Brasília - Em protesto contra os baixos salários e por melhores condições de trabalho, os médicos deixaram de atender ontem serviços marcados no Sistema Único de Saúde (SUS) em 18 Estados: Acre, Alagoas, Amapá, Amazonas, Bahia, Ceará, Espírito Santo, Goiás, Maranhão, Mato Grosso, Minas Gerais, Pará, Paraíba, Pernambuco, Rio Grande do Norte, Rio Grande do Sul, Rondônia e Sergipe.
No Paraná, Distrito Federal, Mato Grosso do Sul, Rio de Janeiro, Tocantins e Roraima foram realizados manifestações e atos públicos.
O movimento nacional é liderado pela Associação Médica Brasileira (AMB), Federação Nacional dos Médicos (Fenam) e pelo Conselho Federal de Medicina (CFM).
Os médicos reivindicam mais financiamento para a saúde pública, reajuste salarial e melhores condições de trabalho, como aumento no número de leitos nos hospitais.
Para o vice-presidente do CFM, Aloísio Tibiriçá, os salários defasados têm desestimulado os profissionais a ingressar na rede pública.
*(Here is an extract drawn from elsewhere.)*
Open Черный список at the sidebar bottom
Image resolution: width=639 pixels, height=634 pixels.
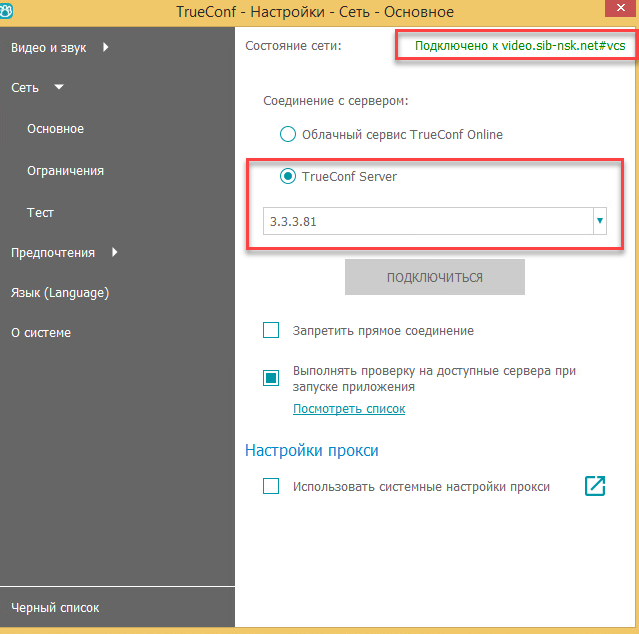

As entidades médicas calculam que o salário médio pago a um médico do SUS é de R$ 1,9 mil por 20 horas de trabalho semanais. A categoria estipula um piso de R$ 9,6 mil.
Os médicos defendem também, pelo menos, dobrar o montante de dinheiro destinado pelos governos federal, estaduais e municipais ao sistema público de saúde.
As entidades são contrárias ao projeto de regulamentação da Emenda 29, aprovado pela Câmara dos Deputados, que define percentuais mínimos de repasse à saúde pela União, pelos Estados e municípios.
O projeto obriga, por exemplo, a União a repassar à saúde pública valor equivalente ao previsto no Orçamento do ano anterior mais a variação do Produto Interno Bruto (PIB) daquele ano. No entanto, os médicos defendem o texto original de regulamentação, que destinava 10% das receitas correntes brutas da União para as ações de saúde.